Ma anche Rinaldo aveva rammentato tutto ciò che era accaduto e tutto quello che Giovanni aveva fatto per lui. Sì, a vederlo sembrava solo un adolescente capriccioso e possessivo, ma era stato capace di muovere mari e monti pur di salvare lui e suo figlio… e quasi era rimasto ucciso nel tentativo.
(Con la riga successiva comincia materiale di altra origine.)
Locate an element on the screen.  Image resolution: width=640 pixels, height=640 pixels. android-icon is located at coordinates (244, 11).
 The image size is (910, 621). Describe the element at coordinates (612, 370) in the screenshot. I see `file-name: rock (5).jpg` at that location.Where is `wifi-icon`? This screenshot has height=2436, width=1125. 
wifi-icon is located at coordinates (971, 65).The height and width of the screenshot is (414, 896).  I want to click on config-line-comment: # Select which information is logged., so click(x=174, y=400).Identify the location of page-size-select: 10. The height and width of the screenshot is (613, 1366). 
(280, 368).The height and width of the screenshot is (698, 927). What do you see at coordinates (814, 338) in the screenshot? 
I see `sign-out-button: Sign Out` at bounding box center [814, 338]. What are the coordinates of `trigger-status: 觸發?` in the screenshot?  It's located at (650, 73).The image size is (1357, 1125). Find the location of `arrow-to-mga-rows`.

Rinaldo non dimenticava la freccia che Giovanni si era preso al posto di Ormanno e sapeva bene, ormai, che tutto quello che aveva oggi, la vita, la famiglia, la serenità, la doveva a Giovanni e solo a Giovanni.

Non poté più resistere e, prima che il ragazzo potesse tentare una qualunque opposizione (sempre che l’avesse voluto fare!), Rinaldo fece qualche passo verso di lui, lo prese tra le braccia e lo spinse contro uno dei muri che delimitavano il giardino interno. Incollò le labbra a quelle di Giovanni e lo strinse appassionatamente a sé, bloccandolo con il suo corpo. Gli schiuse la bocca con la sua, lo esplorò con la lingua, rubandogli il respiro e travolgendolo in un bacio lento e pieno di passione. Ovviamente Rinaldo sapeva di non poter soddisfare il suo desiderio in quel momento, nel giardino della residenza dei Medici, comunque continuò a baciare intensamente Giovanni e a far aderire completamente il corpo a quello morbido del ragazzino. Poi gli avrebbe parlato, si sarebbe scusato con lui e si sarebbe fatto perdonare, l’avrebbe portato via con sé a Palazzo Albizzi e non si sarebbe più negato di esplorare e godere quel giovane corpo tenero. Per adesso doveva accontentarsi di un bacio più intimo, intenso e prolungato possibile.

Dal canto suo, Giovanni non poteva più nemmeno pensare lucidamente mentre Rinaldo lo baciava e si stringeva sempre più passionalmente a lui. In quel momento sembrava che tutta la sua rabbia e la sua gelosia fossero svanite, non solo perché era completamente perduto in Rinaldo, ma anche per la nuova consapevolezza che lo aveva colpito: Lorenzo era in pericolo, certo, ma forse anche Rinaldo lo era ancora. Pazzi era diabolico e avrebbe potuto colpire chiunque. Lui aveva sofferto così tanto in quei pochi giorni senza l’uomo che amava… perché doveva respingerlo e rischiare di perderlo per sempre? No, non aveva senso. Aveva fatto di tutto per salvarlo e adesso lo aveva lì, con lui, contro di lui, ad avvolgerlo nel suo abbraccio e a soffocarlo in un bacio sempre più profondo e intimo.

Non voleva lasciarlo mai più. Certo, si sarebbe mostrato ancora offeso, avrebbe cercato di fargli pagare il suo tradimento con la moglie… ma era tutta scena ed entrambi lo sapevano.

Giovanni e Rinaldo esistevano solo l’uno per l’altro, lì, in quel momento e per sempre, al di là del tempo, dello spazio e degli intrighi politici di Andrea Pazzi!